HeaderId Extension marked as Pending Deprecation.

waylan · waylan · commit 5389174da277 · 2015-01-01T13:25:04.000-05:00
Use the Table of Contents Extension instead. The HeaderId Extension will
raise a PendingDeprecationWarning.

The last few features of the HeaderID extension were mirgrated to TOC
including the baselevel and separator config options. Also, the
marker config option of TOC can be set to an empty string to disable
searching for a marker.

The `slugify`, `unique` and `stashedHTML2text` functions are now defined
in the TOC extension in preperation for the HeaderId extension being
removed. All coresponding tests are now run against the TOC Extension.

The meta-data support of the HeaderId Extension was not migrated and no plan
exists to make that migration. The `forceid` config option makes no sense in
the TOC Extension and the only other config setting supported by meta-data
was the `header_level`. However, as that depends on the template, it makes
more sense to not be defined at the document level.
diff --git a/docs/extensions/header_id.txt b/docs/extensions/header_id.txt
@@ -15,6 +15,13 @@ elements (`h1`-`h6`) in the resulting HTML document.
 
 This extension is included in the standard Markdown library.
 
+!!! warning
+    This extension is **Pending Deprecation**. The [Table of Contents][toc]
+    Extension should be used instead, which offers most the features of this
+    extension and more.
+    
+[toc]: toc.html
+
 Syntax
 ------
 
@@ -55,7 +62,7 @@ The following options are provided to configure the output:
         >>>  text = '''
         ... #Some Header
         ... ## Next Level'''
-		>>> from markdown.extensions.headerid import HeaderIdExtension
+	>>> from markdown.extensions.headerid import HeaderIdExtension
         >>> html = markdown.markdown(text, extensions=[HeaderIdExtension(level=3)])
         >>> print html
         <h3 id="some_header">Some Header</h3>
diff --git a/docs/extensions/toc.txt b/docs/extensions/toc.txt
@@ -18,6 +18,20 @@ This extension is included in the standard Markdown library.
 Syntax
 ------
 
+By default, all headers will automatically have unique `id` attributes 
+generated based upon the text of the header. Note this example, in which all
+three headers would have the same `id`:
+
+    #Header
+    #Header
+    #Header
+
+Results in:
+
+    <h1 id="header">Header</h1>
+    <h1 id="header_1">Header</h1>
+    <h1 id="header_2">Header</h1>
+
 Place a marker in the document where you would like the Table of Contents to
 appear. Then, a nested list of all the headers in the document will replace the
 marker. The marker defaults to `[TOC]` so the following document:
@@ -41,6 +55,14 @@ would generate the following output:
     <h1 id="header-1">Header 1</h1>
     <h1 id="header-2">Header 2</h1>
 
+Regardless of whether a `marker` is found in the document (or disabled), the Table of
+Contents is available as an attribute (`toc`) on the Markdown class. This allows
+one to insert the Table of Contents elsewhere in their page template. For example:
+
+    >>> md = markdown.Markdown(extensions=['markdown.extensions.toc'])
+    >>> html = md.convert(text)
+    >>> page = render_some_template(context={'body': html, 'toc': md.toc})

:: RAW DATA ::
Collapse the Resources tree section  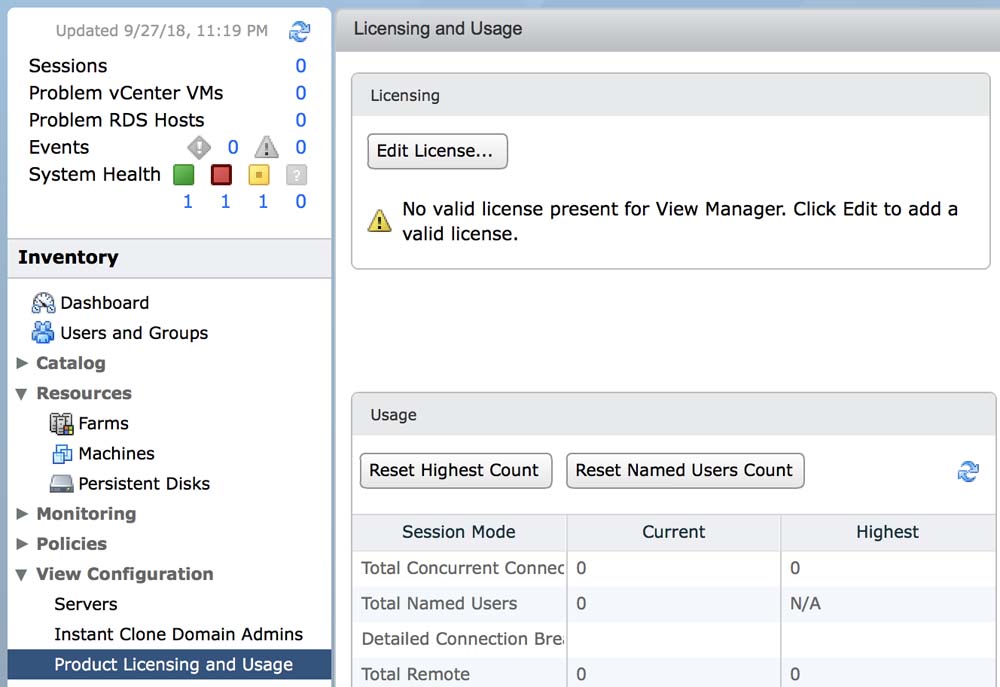point(23,394)

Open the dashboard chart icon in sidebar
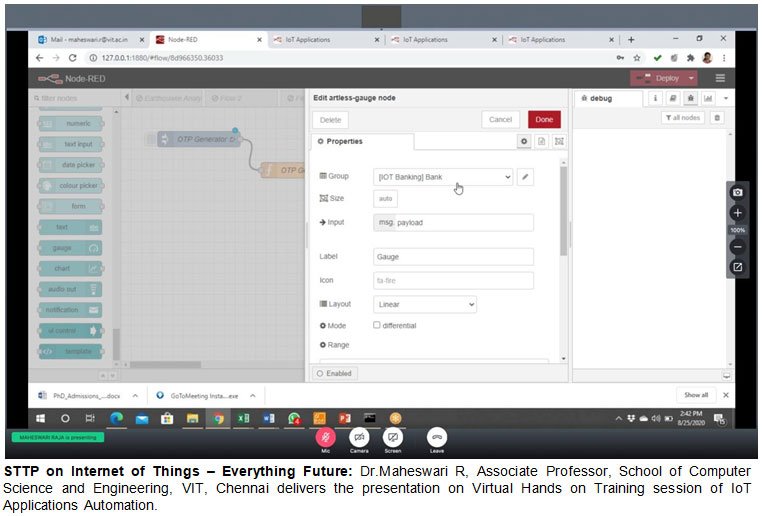click(708, 98)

:: TASK OBJECTIVE ::
From the commit about deprecating the HeaderId extension, extract the stretch from "diff --git a/docs/extensions/header_id.txt" through "extension and more." word for word.

:: EXERCISE OUTPUT ::
diff --git a/docs/extensions/header_id.txt b/docs/extensions/header_id.txt
@@ -15,6 +15,13 @@ elements (`h1`-`h6`) in the resulting HTML document.
 
 This extension is included in the standard Markdown library.
 
+!!! warning
+    This extension is **Pending Deprecation**. The [Table of Contents][toc]
+    Extension should be used instead, which offers most the features of this
+    extension and more.